[Item position entries]
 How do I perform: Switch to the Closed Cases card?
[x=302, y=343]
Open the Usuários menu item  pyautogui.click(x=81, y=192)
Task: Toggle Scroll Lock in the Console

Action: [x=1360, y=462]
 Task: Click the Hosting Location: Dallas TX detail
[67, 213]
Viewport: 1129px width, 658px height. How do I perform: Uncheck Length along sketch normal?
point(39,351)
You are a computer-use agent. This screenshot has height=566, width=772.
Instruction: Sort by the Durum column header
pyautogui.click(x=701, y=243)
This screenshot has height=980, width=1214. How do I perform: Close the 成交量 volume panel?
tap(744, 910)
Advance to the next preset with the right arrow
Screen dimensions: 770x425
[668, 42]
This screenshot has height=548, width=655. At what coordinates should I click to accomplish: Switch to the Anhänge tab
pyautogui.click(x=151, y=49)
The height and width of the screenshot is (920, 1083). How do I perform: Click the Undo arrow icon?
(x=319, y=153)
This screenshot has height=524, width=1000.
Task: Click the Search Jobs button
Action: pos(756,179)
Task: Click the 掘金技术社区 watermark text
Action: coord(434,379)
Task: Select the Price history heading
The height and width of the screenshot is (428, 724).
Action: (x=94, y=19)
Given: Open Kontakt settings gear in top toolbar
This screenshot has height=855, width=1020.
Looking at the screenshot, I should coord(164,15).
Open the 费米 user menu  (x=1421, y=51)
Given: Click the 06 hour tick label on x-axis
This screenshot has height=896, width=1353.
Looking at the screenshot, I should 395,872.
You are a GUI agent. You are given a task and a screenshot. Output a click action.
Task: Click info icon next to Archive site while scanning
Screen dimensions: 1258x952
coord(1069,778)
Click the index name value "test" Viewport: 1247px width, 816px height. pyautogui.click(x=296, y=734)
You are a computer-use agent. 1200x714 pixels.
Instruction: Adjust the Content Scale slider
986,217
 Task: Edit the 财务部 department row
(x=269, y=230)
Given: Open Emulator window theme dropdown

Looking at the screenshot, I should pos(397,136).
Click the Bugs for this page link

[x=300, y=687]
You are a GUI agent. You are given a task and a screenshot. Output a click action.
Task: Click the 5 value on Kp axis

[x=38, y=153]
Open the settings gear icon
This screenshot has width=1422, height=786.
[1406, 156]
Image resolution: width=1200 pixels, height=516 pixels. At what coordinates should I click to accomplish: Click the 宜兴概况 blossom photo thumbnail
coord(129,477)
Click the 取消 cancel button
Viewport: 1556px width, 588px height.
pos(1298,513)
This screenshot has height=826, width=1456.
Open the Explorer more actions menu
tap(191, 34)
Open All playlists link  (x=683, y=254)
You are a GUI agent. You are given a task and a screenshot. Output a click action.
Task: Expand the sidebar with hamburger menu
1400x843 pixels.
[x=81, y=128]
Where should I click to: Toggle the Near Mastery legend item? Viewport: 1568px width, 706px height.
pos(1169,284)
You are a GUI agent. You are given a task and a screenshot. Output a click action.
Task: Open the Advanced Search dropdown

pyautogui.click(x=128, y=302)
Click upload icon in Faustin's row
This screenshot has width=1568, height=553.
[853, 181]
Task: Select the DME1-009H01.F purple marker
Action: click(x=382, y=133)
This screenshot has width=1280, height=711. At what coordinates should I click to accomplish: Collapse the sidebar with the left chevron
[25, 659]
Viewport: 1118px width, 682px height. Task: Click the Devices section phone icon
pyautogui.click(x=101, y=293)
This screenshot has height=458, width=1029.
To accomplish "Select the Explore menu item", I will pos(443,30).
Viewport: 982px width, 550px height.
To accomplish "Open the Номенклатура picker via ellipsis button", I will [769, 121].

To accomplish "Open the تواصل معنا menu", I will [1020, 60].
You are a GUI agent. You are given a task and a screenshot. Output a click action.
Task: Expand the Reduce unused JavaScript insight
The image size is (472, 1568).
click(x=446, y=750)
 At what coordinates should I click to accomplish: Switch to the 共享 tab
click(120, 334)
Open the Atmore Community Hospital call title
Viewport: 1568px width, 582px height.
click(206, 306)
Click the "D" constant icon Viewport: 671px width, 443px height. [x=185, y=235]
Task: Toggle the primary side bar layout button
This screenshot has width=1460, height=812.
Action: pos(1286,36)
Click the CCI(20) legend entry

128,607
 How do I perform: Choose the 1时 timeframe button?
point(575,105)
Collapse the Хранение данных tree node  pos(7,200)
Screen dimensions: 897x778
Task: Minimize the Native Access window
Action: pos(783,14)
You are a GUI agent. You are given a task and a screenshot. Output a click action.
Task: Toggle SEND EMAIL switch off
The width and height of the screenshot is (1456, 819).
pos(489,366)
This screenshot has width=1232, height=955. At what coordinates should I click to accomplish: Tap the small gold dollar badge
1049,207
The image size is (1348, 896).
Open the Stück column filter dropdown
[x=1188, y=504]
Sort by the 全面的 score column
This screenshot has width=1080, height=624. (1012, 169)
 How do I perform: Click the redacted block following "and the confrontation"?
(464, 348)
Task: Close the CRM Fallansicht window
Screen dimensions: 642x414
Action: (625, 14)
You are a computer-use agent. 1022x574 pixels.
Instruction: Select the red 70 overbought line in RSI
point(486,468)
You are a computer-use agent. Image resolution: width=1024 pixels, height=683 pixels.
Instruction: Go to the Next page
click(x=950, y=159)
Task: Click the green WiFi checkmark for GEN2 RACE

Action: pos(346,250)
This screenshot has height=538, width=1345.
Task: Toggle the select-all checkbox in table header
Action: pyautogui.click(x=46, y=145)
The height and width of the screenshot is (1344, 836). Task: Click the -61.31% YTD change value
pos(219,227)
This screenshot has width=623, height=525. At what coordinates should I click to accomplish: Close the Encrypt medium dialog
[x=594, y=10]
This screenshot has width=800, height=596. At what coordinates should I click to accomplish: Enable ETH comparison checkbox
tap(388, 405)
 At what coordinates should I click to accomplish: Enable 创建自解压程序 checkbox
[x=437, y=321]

The request =>
Reproduce every one of the records above, character for character.

Answer for this exercise =>
 How do I perform: Switch to the Closed Cases card?
[x=302, y=343]
Open the Usuários menu item  pyautogui.click(x=81, y=192)
Task: Toggle Scroll Lock in the Console

Action: [x=1360, y=462]
 Task: Click the Hosting Location: Dallas TX detail
[67, 213]
Viewport: 1129px width, 658px height. How do I perform: Uncheck Length along sketch normal?
point(39,351)
You are a computer-use agent. This screenshot has height=566, width=772.
Instruction: Sort by the Durum column header
pyautogui.click(x=701, y=243)
This screenshot has height=980, width=1214. How do I perform: Close the 成交量 volume panel?
tap(744, 910)
Advance to the next preset with the right arrow
Screen dimensions: 770x425
[668, 42]
This screenshot has height=548, width=655. At what coordinates should I click to accomplish: Switch to the Anhänge tab
pyautogui.click(x=151, y=49)
The height and width of the screenshot is (920, 1083). How do I perform: Click the Undo arrow icon?
(x=319, y=153)
This screenshot has height=524, width=1000.
Task: Click the Search Jobs button
Action: pos(756,179)
Task: Click the 掘金技术社区 watermark text
Action: coord(434,379)
Task: Select the Price history heading
The height and width of the screenshot is (428, 724).
Action: (x=94, y=19)
Given: Open Kontakt settings gear in top toolbar
This screenshot has height=855, width=1020.
Looking at the screenshot, I should coord(164,15).
Open the 费米 user menu  (x=1421, y=51)
Given: Click the 06 hour tick label on x-axis
This screenshot has height=896, width=1353.
Looking at the screenshot, I should 395,872.
You are a GUI agent. You are given a task and a screenshot. Output a click action.
Task: Click info icon next to Archive site while scanning
Screen dimensions: 1258x952
coord(1069,778)
Click the index name value "test" Viewport: 1247px width, 816px height. pyautogui.click(x=296, y=734)
You are a computer-use agent. 1200x714 pixels.
Instruction: Adjust the Content Scale slider
986,217
 Task: Edit the 财务部 department row
(x=269, y=230)
Given: Open Emulator window theme dropdown

Looking at the screenshot, I should pos(397,136).
Click the Bugs for this page link

[x=300, y=687]
You are a GUI agent. You are given a task and a screenshot. Output a click action.
Task: Click the 5 value on Kp axis

[x=38, y=153]
Open the settings gear icon
This screenshot has width=1422, height=786.
[1406, 156]
Image resolution: width=1200 pixels, height=516 pixels. At what coordinates should I click to accomplish: Click the 宜兴概况 blossom photo thumbnail
coord(129,477)
Click the 取消 cancel button
Viewport: 1556px width, 588px height.
pos(1298,513)
This screenshot has height=826, width=1456.
Open the Explorer more actions menu
tap(191, 34)
Open All playlists link  (x=683, y=254)
You are a GUI agent. You are given a task and a screenshot. Output a click action.
Task: Expand the sidebar with hamburger menu
1400x843 pixels.
[x=81, y=128]
Where should I click to: Toggle the Near Mastery legend item? Viewport: 1568px width, 706px height.
pos(1169,284)
You are a GUI agent. You are given a task and a screenshot. Output a click action.
Task: Open the Advanced Search dropdown

pyautogui.click(x=128, y=302)
Click upload icon in Faustin's row
This screenshot has width=1568, height=553.
[853, 181]
Task: Select the DME1-009H01.F purple marker
Action: click(x=382, y=133)
This screenshot has width=1280, height=711. At what coordinates should I click to accomplish: Collapse the sidebar with the left chevron
[25, 659]
Viewport: 1118px width, 682px height. Task: Click the Devices section phone icon
pyautogui.click(x=101, y=293)
This screenshot has height=458, width=1029.
To accomplish "Select the Explore menu item", I will pos(443,30).
Viewport: 982px width, 550px height.
To accomplish "Open the Номенклатура picker via ellipsis button", I will [769, 121].

To accomplish "Open the تواصل معنا menu", I will [1020, 60].
You are a GUI agent. You are given a task and a screenshot. Output a click action.
Task: Expand the Reduce unused JavaScript insight
The image size is (472, 1568).
click(x=446, y=750)
 At what coordinates should I click to accomplish: Switch to the 共享 tab
click(120, 334)
Open the Atmore Community Hospital call title
Viewport: 1568px width, 582px height.
click(206, 306)
Click the "D" constant icon Viewport: 671px width, 443px height. [x=185, y=235]
Task: Toggle the primary side bar layout button
This screenshot has width=1460, height=812.
Action: pos(1286,36)
Click the CCI(20) legend entry

128,607
 How do I perform: Choose the 1时 timeframe button?
point(575,105)
Collapse the Хранение данных tree node  pos(7,200)
Screen dimensions: 897x778
Task: Minimize the Native Access window
Action: pos(783,14)
You are a GUI agent. You are given a task and a screenshot. Output a click action.
Task: Toggle SEND EMAIL switch off
The width and height of the screenshot is (1456, 819).
pos(489,366)
This screenshot has width=1232, height=955. At what coordinates should I click to accomplish: Tap the small gold dollar badge
1049,207
The image size is (1348, 896).
Open the Stück column filter dropdown
[x=1188, y=504]
Sort by the 全面的 score column
This screenshot has width=1080, height=624. (1012, 169)
 How do I perform: Click the redacted block following "and the confrontation"?
(464, 348)
Task: Close the CRM Fallansicht window
Screen dimensions: 642x414
Action: (625, 14)
You are a computer-use agent. 1022x574 pixels.
Instruction: Select the red 70 overbought line in RSI
point(486,468)
You are a computer-use agent. Image resolution: width=1024 pixels, height=683 pixels.
Instruction: Go to the Next page
click(x=950, y=159)
Task: Click the green WiFi checkmark for GEN2 RACE

Action: pos(346,250)
This screenshot has height=538, width=1345.
Task: Toggle the select-all checkbox in table header
Action: pyautogui.click(x=46, y=145)
The height and width of the screenshot is (1344, 836). Task: Click the -61.31% YTD change value
pos(219,227)
This screenshot has width=623, height=525. At what coordinates should I click to accomplish: Close the Encrypt medium dialog
[x=594, y=10]
This screenshot has width=800, height=596. At what coordinates should I click to accomplish: Enable ETH comparison checkbox
tap(388, 405)
 At what coordinates should I click to accomplish: Enable 创建自解压程序 checkbox
[x=437, y=321]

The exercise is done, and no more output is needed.